The Purplemath Forums

by **testing** on Sun Mar 22, 2009 4:15 pm

I'm trying to find the value of sqrt(2sqrt(2sqrt(...))). I figure you start by setting this equal to "x". But then what?

I'm told there's a trick to this, so maybe that's why I'm stuck?

Edited to correct misunderstanding of original puzzle.

**Sponsor**

by **stapel_eliz** on Mon Mar 23, 2009 5:37 pm

testing wrote:I'm trying to find the value of sqrt(2sqrt(2sqrt(...))). I figure you start by setting this equal to "x"....

Yes, and then you use this equality in a helpful way. :wink:

. . . . . $\sqrt{2\sqrt{2\sqrt{2\sqrt{2\mbox{...}}}}}\, =\, x$

But then:

. . . . . $\sqrt{2\sqrt{2\sqrt{2\sqrt{2\mbox{...}}}}}\, =\, \sqrt{2\left(\sqrt{2\sqrt{2\sqrt{\sqrt{2\mbox{...}}}}}\right)}\, =\, \sqrt{2x}\, =\, x$

So:

. . . . . $2x\, =\, x^2$

. . . . . $0\, =\, x^2\, -\, 2x\, =\, x(x\, -\, 2)$

One solution is "obvious" (when you think about it). The other solution, the one they're probably looking for, is surprising!

by **testing** on Mon Mar 23, 2009 6:24 pm

Okay, I never would have thought of that. :shock:

by **Majstor** on Tue Mar 24, 2009 10:48 am

The answer will be two. I don't know how to put it mathmatically, but I'm sure it's two.

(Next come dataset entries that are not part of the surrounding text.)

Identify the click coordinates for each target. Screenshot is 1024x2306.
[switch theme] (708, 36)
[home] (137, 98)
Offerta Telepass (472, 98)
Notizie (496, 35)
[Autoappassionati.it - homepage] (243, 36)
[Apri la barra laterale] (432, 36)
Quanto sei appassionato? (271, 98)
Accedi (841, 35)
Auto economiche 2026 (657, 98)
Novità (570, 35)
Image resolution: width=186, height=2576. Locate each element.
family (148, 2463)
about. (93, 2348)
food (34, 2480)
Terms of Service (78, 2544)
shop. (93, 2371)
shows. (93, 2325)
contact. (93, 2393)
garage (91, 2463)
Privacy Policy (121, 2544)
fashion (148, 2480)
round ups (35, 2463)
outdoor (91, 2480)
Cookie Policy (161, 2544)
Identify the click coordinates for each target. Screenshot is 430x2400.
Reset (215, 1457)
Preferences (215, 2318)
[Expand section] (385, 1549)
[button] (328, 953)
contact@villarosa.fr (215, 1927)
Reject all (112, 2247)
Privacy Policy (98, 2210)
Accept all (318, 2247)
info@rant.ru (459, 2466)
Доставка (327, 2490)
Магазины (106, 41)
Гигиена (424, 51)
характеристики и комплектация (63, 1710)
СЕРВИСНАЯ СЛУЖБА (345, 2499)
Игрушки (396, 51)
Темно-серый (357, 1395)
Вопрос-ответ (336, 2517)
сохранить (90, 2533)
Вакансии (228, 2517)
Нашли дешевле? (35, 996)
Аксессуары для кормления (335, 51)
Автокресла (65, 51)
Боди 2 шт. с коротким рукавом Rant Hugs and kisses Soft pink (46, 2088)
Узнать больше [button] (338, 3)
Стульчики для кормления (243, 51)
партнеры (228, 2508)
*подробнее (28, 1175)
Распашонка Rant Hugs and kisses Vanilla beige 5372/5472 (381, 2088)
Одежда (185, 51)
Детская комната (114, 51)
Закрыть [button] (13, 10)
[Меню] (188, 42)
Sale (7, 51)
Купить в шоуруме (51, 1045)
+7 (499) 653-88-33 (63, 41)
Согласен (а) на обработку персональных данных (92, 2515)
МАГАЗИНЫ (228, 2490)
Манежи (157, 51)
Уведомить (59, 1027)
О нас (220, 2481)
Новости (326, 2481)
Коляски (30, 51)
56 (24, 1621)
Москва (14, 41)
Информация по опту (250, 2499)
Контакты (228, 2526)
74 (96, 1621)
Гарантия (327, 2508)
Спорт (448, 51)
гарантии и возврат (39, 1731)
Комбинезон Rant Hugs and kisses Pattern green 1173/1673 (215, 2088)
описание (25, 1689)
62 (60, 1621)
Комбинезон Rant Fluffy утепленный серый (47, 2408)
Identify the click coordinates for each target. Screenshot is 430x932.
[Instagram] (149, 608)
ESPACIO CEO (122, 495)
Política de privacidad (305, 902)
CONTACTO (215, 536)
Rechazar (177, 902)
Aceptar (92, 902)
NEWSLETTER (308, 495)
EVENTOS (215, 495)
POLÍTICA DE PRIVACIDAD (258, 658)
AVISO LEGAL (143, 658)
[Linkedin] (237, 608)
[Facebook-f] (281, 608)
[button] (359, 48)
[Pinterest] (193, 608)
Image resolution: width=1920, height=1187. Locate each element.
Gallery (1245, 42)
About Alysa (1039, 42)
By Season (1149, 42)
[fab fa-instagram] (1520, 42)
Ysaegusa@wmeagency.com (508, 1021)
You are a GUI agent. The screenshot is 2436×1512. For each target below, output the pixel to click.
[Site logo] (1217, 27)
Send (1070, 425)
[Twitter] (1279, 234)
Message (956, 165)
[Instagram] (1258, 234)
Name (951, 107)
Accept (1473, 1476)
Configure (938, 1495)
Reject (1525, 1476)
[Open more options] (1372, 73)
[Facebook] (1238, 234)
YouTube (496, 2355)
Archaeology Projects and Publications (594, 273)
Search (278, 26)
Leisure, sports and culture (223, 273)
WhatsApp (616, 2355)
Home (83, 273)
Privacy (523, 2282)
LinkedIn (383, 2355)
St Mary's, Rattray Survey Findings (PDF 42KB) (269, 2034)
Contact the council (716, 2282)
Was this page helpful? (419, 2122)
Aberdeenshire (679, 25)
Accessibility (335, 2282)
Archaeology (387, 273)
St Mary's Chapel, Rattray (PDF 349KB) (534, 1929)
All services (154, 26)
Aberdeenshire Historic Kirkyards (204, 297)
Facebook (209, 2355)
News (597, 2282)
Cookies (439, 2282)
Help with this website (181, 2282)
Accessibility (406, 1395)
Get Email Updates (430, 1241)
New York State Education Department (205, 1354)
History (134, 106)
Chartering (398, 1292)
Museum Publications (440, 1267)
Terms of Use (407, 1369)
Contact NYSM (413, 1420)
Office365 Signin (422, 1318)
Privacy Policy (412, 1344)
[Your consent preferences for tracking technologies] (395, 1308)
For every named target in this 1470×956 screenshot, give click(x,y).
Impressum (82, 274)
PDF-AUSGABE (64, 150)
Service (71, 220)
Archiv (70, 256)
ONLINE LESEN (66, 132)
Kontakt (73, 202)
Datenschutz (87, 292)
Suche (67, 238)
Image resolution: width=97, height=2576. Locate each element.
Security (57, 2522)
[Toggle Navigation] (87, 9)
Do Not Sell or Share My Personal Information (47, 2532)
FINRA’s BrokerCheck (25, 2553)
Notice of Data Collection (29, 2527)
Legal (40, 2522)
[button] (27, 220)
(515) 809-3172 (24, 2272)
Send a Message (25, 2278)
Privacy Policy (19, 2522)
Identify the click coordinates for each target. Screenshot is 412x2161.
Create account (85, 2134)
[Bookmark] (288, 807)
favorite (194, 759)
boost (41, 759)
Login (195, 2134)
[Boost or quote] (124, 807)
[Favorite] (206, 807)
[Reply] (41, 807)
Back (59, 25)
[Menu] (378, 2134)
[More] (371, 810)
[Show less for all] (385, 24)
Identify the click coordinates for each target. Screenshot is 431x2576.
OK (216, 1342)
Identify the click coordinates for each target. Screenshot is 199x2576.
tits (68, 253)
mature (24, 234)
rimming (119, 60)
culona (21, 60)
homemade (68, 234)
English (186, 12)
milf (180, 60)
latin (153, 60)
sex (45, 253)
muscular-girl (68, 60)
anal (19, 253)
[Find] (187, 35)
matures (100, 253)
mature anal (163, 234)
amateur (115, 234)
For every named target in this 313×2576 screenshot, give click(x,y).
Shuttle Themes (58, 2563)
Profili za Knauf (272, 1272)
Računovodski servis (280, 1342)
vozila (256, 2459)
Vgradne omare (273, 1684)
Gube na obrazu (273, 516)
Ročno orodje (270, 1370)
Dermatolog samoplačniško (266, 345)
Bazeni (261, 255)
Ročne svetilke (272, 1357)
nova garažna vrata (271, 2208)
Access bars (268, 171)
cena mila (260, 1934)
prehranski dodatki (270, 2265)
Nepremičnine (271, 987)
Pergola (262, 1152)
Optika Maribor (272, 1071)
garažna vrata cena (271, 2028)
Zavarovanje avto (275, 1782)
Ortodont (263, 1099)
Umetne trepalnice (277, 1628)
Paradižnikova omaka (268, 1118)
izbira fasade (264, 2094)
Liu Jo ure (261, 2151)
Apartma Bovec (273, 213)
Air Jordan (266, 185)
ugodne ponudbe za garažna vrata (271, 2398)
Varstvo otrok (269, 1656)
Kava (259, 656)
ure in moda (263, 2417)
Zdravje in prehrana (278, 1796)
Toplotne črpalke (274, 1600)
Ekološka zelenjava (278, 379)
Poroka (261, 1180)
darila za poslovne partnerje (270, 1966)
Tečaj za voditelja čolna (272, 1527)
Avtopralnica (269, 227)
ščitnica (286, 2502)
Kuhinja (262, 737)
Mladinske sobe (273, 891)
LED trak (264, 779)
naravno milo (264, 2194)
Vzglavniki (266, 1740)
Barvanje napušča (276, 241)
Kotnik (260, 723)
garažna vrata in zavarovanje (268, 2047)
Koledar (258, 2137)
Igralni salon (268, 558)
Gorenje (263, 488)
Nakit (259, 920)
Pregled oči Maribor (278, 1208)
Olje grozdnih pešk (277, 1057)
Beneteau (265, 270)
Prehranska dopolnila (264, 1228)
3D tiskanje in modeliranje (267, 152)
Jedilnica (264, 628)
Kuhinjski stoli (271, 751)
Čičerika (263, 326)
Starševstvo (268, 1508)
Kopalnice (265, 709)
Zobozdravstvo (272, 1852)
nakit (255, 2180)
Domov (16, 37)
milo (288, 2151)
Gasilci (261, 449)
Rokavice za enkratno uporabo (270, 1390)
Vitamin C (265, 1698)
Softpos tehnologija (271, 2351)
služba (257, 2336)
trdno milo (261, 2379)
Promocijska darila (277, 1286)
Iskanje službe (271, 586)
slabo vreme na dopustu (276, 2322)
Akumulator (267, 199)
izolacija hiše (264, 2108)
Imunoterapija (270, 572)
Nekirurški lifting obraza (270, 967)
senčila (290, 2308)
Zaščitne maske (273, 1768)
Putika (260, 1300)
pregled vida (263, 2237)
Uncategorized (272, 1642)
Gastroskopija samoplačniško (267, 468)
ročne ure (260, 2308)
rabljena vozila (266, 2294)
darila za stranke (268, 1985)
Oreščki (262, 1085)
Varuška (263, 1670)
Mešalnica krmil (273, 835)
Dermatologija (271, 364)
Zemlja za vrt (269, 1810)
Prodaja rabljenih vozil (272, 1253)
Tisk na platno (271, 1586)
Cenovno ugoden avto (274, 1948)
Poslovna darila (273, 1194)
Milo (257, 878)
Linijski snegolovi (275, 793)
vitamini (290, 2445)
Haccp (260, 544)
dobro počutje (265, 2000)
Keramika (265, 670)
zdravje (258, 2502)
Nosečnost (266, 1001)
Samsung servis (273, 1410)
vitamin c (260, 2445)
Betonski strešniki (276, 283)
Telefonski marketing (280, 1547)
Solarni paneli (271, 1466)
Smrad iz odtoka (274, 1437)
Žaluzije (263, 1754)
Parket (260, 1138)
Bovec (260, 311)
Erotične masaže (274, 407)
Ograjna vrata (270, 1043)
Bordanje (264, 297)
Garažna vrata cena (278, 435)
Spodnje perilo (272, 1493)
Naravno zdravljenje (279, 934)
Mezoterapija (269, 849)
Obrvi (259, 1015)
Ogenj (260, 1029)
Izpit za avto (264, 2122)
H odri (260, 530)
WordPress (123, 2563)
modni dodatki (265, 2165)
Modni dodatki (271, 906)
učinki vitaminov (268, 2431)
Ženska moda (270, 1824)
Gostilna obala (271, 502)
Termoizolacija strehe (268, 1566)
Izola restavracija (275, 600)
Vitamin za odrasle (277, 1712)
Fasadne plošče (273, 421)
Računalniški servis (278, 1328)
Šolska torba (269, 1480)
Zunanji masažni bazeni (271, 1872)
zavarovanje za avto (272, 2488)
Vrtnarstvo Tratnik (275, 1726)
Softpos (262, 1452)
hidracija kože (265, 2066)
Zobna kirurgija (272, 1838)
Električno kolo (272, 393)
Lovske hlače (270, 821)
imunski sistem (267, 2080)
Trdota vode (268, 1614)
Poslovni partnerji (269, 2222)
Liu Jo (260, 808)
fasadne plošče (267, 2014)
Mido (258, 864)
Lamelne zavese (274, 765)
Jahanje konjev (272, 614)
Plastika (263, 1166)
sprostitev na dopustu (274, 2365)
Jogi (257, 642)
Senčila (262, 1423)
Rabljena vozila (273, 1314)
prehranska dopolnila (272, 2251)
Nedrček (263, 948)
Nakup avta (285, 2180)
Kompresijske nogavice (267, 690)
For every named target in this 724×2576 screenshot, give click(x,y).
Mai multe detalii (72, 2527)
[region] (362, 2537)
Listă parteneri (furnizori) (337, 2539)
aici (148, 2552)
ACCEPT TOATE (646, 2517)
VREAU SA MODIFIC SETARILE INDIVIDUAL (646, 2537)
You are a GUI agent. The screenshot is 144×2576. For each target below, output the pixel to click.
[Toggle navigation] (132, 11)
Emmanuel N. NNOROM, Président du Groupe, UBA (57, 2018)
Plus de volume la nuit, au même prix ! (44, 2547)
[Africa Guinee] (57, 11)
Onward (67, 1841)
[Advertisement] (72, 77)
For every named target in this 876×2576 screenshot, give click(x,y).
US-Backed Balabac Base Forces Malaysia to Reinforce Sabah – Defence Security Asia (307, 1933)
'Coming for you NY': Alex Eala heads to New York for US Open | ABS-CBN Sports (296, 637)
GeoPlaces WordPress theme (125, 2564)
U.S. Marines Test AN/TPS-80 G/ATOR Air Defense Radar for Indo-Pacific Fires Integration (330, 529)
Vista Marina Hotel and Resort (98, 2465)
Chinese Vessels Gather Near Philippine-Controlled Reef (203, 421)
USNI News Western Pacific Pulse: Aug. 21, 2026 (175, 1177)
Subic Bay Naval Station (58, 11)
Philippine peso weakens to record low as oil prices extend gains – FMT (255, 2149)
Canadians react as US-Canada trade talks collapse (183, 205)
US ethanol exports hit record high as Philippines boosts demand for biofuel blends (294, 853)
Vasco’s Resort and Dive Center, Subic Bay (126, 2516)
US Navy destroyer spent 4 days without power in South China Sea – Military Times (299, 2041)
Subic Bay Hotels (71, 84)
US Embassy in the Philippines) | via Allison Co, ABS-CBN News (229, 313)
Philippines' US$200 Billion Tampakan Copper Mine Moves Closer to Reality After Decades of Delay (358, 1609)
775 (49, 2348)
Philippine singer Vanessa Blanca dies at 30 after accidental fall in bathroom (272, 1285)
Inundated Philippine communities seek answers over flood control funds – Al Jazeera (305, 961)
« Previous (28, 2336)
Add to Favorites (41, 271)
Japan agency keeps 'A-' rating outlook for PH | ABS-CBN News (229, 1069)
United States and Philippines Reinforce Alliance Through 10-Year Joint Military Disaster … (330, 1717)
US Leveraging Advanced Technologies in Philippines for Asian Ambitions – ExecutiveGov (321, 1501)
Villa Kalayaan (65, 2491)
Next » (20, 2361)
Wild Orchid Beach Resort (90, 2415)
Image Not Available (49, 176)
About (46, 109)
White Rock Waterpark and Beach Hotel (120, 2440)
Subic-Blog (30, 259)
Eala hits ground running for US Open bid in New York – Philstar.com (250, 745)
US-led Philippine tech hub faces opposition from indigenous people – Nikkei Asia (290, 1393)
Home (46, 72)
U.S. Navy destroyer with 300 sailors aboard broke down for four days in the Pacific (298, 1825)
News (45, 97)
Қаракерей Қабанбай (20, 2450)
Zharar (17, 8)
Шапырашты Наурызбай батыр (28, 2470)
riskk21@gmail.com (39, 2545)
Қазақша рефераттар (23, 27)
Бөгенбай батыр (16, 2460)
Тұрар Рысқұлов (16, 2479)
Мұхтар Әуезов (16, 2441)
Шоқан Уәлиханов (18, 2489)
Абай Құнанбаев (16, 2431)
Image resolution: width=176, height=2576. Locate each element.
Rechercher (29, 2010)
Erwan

sqrt(2sqrt(2sqrt(...) keeps getting closer to 2, so when you continue to infinity it will equal two.

by **Martingale** on Wed Apr 01, 2009 11:52 am

the trick where you get $\sqrt{2x}=x$ only works if we know that the original sequence of numbers converges. Therefore, before one uses this technique you should determine if it converges first then use the 'trick'. Otherwise you could get the wrong answer.

Also, there is only one solution to the problem in this thread...2 ... since the sequence of the sqrt of 2's is monotone increasing.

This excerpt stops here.